Вот в каких условиях предстояло жить обоим друзьям, проводнику и Лланге. Хибарка их не была тюрьмой: они могли выходить из нее в любое время, когда им захочется. Но вздумай они покинуть Нгалу, как, несомненно, им воспрепятствуют если только им не даст на то свое высочайшее соизволение Его Величество Мсело-Тала-Тала.
Итак, они оказались перед необходимостью — может быть, ненадолго принять условия пребывания среди странного лесного мира, в воздушной деревне.
Эти вагди казались, впрочем, довольно мягкими и спокойными по натуре, мало склонными к ссорам и — особенно отметим это обстоятельство — менее любопытными и менее интересующимися присутствием иностранцев, чем если бы на их месте были бы самые отсталые и невежественные дикари Африки и Австралии.
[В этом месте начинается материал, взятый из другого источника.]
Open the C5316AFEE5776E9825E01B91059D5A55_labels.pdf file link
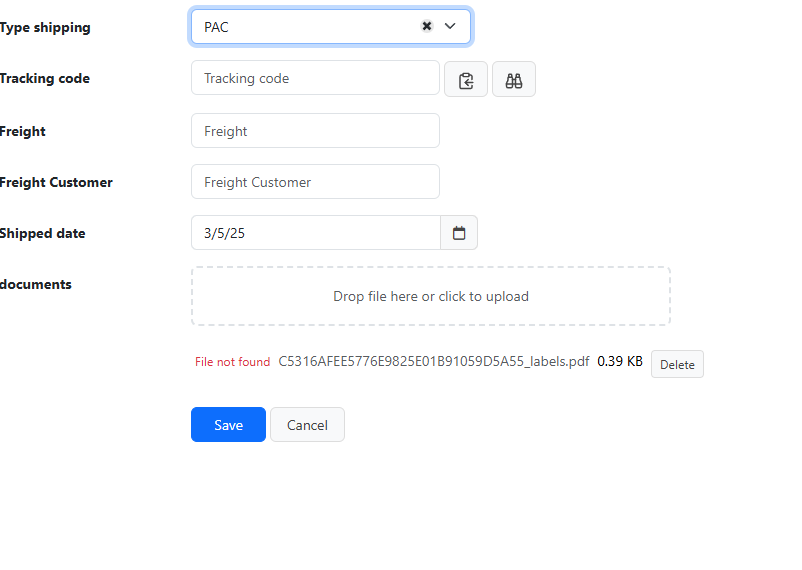The height and width of the screenshot is (570, 802). click(x=434, y=362)
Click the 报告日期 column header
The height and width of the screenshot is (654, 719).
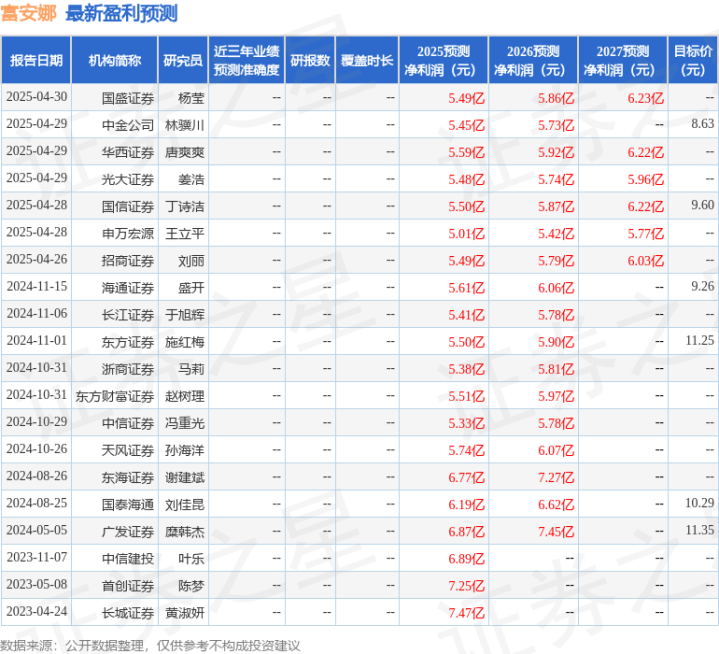(36, 60)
Лицезрение двух белых и двух конголезских туземцев не удивляло их в той мере, в какой оно поразило бы африканского туземца. Они оставались равнодушными и вовсе не проявляли никакой назойливости. Ни малейшего симптома снобизма или самодовольства, а ведь что касается акробатики — карабкаться по деревьям, перепрыгивать с ветки на ветку, сбегать по лестнице Нгалы — тут им не было равных, они могли бы сравниться с Биллом Хайденом, Джо Бибом, Футитом, которые удерживали в ту пору рекорды цирковой гимнастики.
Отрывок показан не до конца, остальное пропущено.